By using those techniques, Boni, Robertson, and their colleagues were able to understand the relationship between the novel coronavirus and its closest known relatives: RaTG13 (the aforementioned bat virus sampled in 2013) and a couple pangolin viruses sampled in 2017 and 2019 — the ones whose receptor-binding domain is almost identical to SARS-CoV-2.
The analysis showed that despite the genetic closeness, RaTG13 and SARS-CoV-2 split up quite a long time ago, possibly in 1969. It also suggested that the explanation for the similar pangolin virus receptor-binding domain is that this characteristic was present in the common ancestors of all these related viruses in bats, but it got lost in the lineage leading to RaTG13 due to recombination.

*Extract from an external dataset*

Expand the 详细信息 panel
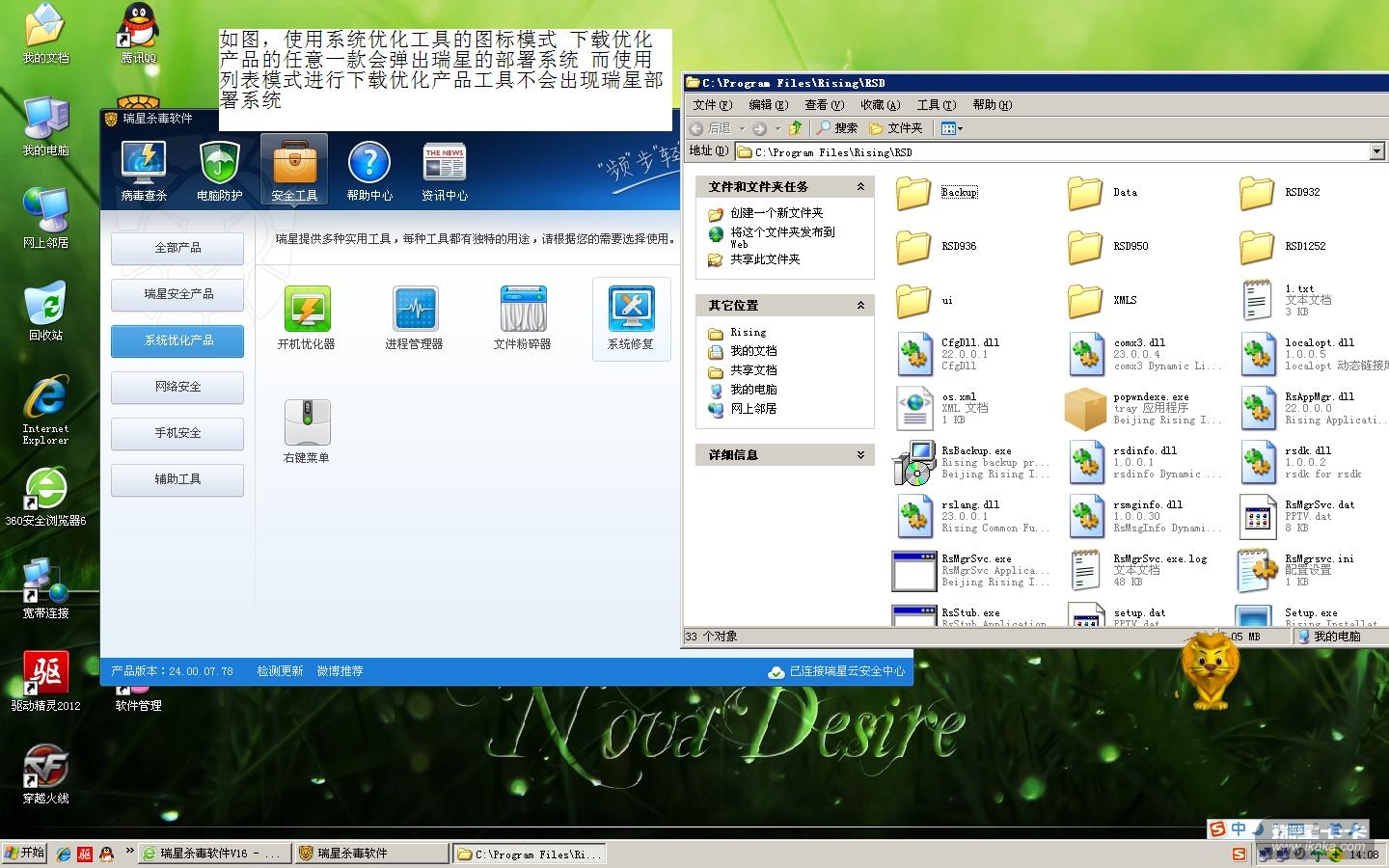This screenshot has width=1389, height=868. [x=860, y=455]
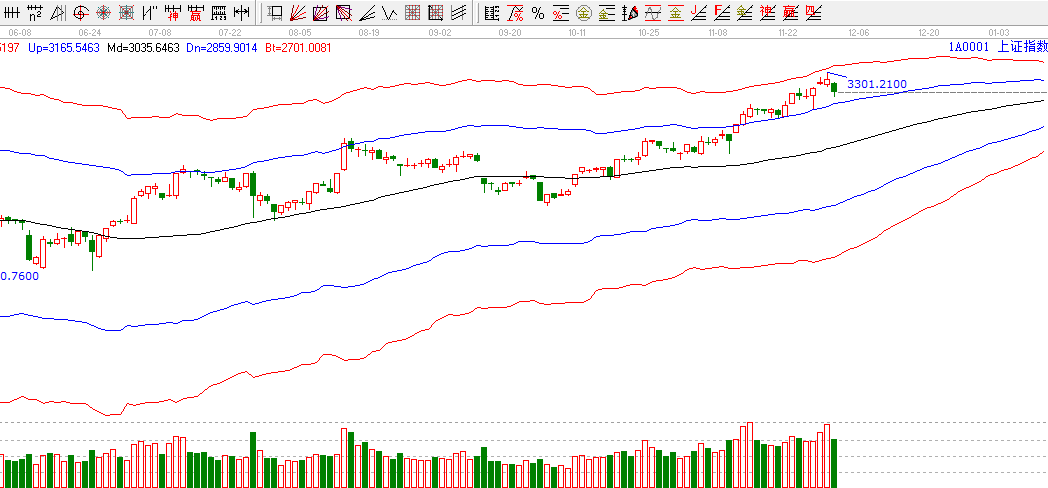The width and height of the screenshot is (1048, 488).
Task: Select the red 四 lines tool
Action: 813,13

One of the important findings of this study is that the virus probably evolved in bats, where the virus developed the ability to infect humans, as well as other animals, like the pangolin. “The virus is not specifically human-adapted. It’s a bit of a generalist, so it’s able to exploit other species,” Robertson says.

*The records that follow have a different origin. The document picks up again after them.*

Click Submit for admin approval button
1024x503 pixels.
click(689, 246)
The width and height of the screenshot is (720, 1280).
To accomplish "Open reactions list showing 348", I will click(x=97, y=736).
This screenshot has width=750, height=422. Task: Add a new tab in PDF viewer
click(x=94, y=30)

This means SARS-CoV-2 didn’t have to evolve in humans for a long time to gain its current infecting abilities, indicating that its leap into people happened not too long before the outbreak in Wuhan. “We can’t be sure it’s not been in humans for longer, but given how successful it’s been, I think we’d have known about it.”
Another group of scientists reached very similar conclusions by also taking into account the virus recombination proneness. The team led by Rasmus Nielsen, PhD, professor in the Department of Integrative Biology at the University of California, Berkeley, concluded that the bat coronaviruses RATG13 and RmYN02 (another recently discovered virus that is genetically close to SARS-CoV-2) split up from SARS-CoV-2 at roughly 52 and 37 years ago, respectively. “For viruses, it’s actually a pretty long time, as they can change a lot in this time span,” Nielsen says.
He notes that he doesn’t know what happened in the 40 to 50 years since those viruses diverged from SARS-CoV-2, and the missing link between those related coronaviruses found in bats and the novel coronavirus infecting humans remains a mystery. The simplest explanation for the data is that the virus spilled over from bats into humans, but it’s not known when and how that happened. Samples of the similar viruses were found in caves geographically far from Wuhan. Did a person infected by bats — possibly through contact with the bat’s body fluids, like saliva, urine, or feces — travel to Wuhan? Was an infected bat (or another animal that got the virus from bats) brought to live animal markets in that region? So far, these are still unanswered questions.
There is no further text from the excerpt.